** Excerpt **
━━━

Odds ratios with 95% confidence intervals were reported to estimate the association between HIV/AIDS status and demographic factors with I-PSS as a binary generated threshold version of the continuous I-PSS. Multiple logistic regression models were fitted with a priori selected predictor variables based on variables known to influence the prevalence/severity of LUTS. These variables included age in 10-year increments, the presence of comorbidities (diabetes, coronary artery disease, hyperlipidemia, depression), sexually transmitted infection status (gonorrhea, chlamydia), previous UTI and history of prostatitis. Only variables associated with p ≤0.20 in the initial model were included in the final multiple logistic regression models. We performed a Hosmer-Lemeshow goodness-of-fit test and a le Cessie - van Houwelingen - Copas - Hosmer unweighted sum of squares test for global goodness of fit on the final models which did not violate goodness of fit. Statistical significance was set at p <0.05 and all tests were 2-sided. STATA® 11 was used for all analysis.



The survey website was accessed by 2,783 men, of whom 2,368 (85.1%) completed the instrument. Men who reported an uncertain HIV serostatus (121) were excluded from study as were those younger than 30 years old (417), leaving 1,830 men for the analysis. Of this population 1,507 were HIV uninfected and 323 were HIV infected. Of those with HIV, nonAIDS defining and AIDS defining status were present in 148 and 175, respectively. Of the men who were certain of their HIV infection status all were certain of their CD4 count and AIDS defining illness history.

Selected demographic information is presented in table 1. The HIV infected cohort was older than the HIV uninfected cohort (45 vs 43 years old, respectively). The population was from 6 continents with most indicating they lived in North America, Europe or Australia. The majority of respondents were of Caucasian race. Respondents who were HIV infected were more likely to have coronary artery disease, hyperlipidemia, high blood pressure and depression than HIV uninfected men. HIV infected men were more likely to have a history of chlamydia, gonorrhea and UTI. The respondents defined their orientation as homosexual (93%), bisexual (5%), “queer” (2%), heterosexual (less than 0.1%) or asexual (less than 0.1%).

━━━

** Material provided **
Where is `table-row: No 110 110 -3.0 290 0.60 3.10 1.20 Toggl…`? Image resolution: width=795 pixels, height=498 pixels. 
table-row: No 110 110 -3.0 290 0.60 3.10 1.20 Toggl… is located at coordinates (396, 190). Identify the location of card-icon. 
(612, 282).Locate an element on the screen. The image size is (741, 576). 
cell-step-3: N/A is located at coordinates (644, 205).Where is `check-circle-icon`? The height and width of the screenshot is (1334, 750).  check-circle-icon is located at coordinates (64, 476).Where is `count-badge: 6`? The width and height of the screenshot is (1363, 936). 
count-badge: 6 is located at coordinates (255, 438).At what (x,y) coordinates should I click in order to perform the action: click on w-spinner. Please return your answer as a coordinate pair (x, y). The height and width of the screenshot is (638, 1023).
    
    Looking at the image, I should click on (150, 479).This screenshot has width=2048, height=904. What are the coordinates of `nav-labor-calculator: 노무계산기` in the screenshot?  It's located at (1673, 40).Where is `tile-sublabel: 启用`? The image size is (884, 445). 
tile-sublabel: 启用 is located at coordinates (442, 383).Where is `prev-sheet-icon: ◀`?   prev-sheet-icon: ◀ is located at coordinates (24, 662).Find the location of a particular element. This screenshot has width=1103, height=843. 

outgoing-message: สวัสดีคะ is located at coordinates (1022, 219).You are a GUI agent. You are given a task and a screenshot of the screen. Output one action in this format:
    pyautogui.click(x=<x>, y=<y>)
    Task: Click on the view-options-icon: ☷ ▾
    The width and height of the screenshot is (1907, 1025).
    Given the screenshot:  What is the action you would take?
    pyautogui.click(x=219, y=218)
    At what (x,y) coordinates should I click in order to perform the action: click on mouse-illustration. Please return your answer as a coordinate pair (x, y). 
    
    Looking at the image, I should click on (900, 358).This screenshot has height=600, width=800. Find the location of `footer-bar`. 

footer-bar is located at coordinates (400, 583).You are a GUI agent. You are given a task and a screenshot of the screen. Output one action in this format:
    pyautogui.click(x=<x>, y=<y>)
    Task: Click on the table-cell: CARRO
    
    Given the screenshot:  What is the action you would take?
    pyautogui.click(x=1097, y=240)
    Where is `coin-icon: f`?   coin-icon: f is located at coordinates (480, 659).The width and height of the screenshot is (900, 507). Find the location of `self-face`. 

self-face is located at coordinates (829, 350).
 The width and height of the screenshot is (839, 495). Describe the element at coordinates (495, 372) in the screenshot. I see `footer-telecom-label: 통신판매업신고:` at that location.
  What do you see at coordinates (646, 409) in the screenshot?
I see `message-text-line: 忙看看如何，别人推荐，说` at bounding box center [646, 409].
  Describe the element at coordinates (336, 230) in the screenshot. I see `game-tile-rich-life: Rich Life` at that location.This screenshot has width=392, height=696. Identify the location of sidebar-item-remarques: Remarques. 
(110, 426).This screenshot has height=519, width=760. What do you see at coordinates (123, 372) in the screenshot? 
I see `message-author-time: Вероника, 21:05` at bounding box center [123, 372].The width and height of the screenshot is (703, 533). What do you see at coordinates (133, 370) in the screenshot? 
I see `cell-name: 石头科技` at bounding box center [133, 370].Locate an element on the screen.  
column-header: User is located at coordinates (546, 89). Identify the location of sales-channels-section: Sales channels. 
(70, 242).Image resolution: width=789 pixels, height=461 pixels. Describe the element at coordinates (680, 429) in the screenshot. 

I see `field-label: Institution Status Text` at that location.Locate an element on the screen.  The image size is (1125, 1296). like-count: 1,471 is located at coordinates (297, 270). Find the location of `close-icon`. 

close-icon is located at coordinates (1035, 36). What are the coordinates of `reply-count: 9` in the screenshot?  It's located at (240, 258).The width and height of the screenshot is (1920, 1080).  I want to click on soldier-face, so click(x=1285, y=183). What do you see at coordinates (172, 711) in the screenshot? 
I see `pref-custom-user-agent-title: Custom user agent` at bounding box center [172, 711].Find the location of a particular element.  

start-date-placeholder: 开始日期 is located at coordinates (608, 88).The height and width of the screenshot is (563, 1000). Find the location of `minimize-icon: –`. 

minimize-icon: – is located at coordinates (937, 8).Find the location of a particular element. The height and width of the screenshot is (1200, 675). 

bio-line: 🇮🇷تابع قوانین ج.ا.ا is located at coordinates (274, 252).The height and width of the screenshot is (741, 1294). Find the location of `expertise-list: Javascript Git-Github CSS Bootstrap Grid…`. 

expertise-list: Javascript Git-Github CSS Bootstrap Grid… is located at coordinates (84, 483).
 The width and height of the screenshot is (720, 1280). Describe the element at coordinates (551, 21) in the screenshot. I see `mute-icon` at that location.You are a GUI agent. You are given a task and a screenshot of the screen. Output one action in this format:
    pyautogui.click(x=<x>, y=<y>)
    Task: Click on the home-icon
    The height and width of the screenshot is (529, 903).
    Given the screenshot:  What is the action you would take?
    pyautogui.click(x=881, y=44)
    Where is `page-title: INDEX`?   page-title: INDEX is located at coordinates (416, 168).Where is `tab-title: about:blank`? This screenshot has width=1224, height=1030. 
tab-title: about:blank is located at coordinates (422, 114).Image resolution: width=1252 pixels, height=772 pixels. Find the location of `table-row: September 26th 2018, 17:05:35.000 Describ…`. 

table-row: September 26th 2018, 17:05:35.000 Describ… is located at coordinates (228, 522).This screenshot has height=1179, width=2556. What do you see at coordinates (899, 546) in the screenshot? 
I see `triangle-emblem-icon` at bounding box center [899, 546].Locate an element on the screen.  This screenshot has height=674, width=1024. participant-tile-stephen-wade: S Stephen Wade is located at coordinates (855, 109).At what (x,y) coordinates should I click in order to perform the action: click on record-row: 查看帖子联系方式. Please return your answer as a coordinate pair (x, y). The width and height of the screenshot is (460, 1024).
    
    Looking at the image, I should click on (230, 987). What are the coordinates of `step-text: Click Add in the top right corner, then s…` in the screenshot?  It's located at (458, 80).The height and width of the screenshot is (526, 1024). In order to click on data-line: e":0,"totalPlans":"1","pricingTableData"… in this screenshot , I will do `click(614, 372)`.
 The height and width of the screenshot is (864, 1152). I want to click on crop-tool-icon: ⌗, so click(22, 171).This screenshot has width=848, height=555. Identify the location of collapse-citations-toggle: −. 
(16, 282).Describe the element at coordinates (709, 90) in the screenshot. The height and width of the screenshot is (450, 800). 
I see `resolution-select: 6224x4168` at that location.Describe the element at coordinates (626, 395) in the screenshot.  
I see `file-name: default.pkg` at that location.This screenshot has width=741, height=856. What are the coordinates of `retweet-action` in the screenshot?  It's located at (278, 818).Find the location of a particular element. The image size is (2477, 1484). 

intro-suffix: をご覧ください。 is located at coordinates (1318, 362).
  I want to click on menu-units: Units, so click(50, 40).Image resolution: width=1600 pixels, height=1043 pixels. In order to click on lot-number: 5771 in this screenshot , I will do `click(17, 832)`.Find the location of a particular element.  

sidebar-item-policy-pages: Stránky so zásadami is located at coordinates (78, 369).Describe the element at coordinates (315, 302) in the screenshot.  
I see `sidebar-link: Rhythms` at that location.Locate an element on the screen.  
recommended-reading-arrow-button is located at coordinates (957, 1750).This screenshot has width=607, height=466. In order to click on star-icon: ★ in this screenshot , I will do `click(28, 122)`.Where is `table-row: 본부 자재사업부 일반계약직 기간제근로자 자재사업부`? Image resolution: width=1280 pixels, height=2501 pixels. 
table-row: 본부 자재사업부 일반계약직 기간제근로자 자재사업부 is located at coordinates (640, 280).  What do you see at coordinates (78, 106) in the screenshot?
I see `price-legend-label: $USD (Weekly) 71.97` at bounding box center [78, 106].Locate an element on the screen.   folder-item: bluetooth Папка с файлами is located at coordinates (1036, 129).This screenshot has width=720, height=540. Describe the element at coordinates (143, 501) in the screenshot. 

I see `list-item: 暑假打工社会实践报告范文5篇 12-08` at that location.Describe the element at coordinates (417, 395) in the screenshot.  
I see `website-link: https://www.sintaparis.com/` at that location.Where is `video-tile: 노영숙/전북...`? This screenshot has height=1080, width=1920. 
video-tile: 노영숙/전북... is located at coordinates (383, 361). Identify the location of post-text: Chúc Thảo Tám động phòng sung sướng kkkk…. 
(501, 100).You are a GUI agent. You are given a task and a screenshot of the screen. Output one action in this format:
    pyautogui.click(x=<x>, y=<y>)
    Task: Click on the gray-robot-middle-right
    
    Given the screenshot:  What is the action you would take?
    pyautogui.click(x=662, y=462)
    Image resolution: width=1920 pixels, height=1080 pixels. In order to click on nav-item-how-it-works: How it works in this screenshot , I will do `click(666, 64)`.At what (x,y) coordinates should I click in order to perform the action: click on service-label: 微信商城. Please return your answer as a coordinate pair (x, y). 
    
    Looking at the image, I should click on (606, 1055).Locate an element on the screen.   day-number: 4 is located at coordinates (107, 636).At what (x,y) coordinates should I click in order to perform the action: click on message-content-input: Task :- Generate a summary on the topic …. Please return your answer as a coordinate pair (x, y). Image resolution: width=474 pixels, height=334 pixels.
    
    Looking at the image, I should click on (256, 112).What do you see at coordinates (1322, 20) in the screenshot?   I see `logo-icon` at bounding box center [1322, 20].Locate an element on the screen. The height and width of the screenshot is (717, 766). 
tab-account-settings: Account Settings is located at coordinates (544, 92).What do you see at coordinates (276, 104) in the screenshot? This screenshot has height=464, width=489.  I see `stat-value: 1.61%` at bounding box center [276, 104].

━━━

** Your objective **
Answer from the survey excerpt:
(a) Which software was used for all analysis?
(b) How many men were excluded for being younger than 30 years old?
(c) What percentage of respondents defined their orientation as homosexual?
The items are separate material unrelated to the survey text.

** Worked solution **
(a) STATA® 11
(b) 417
(c) 93%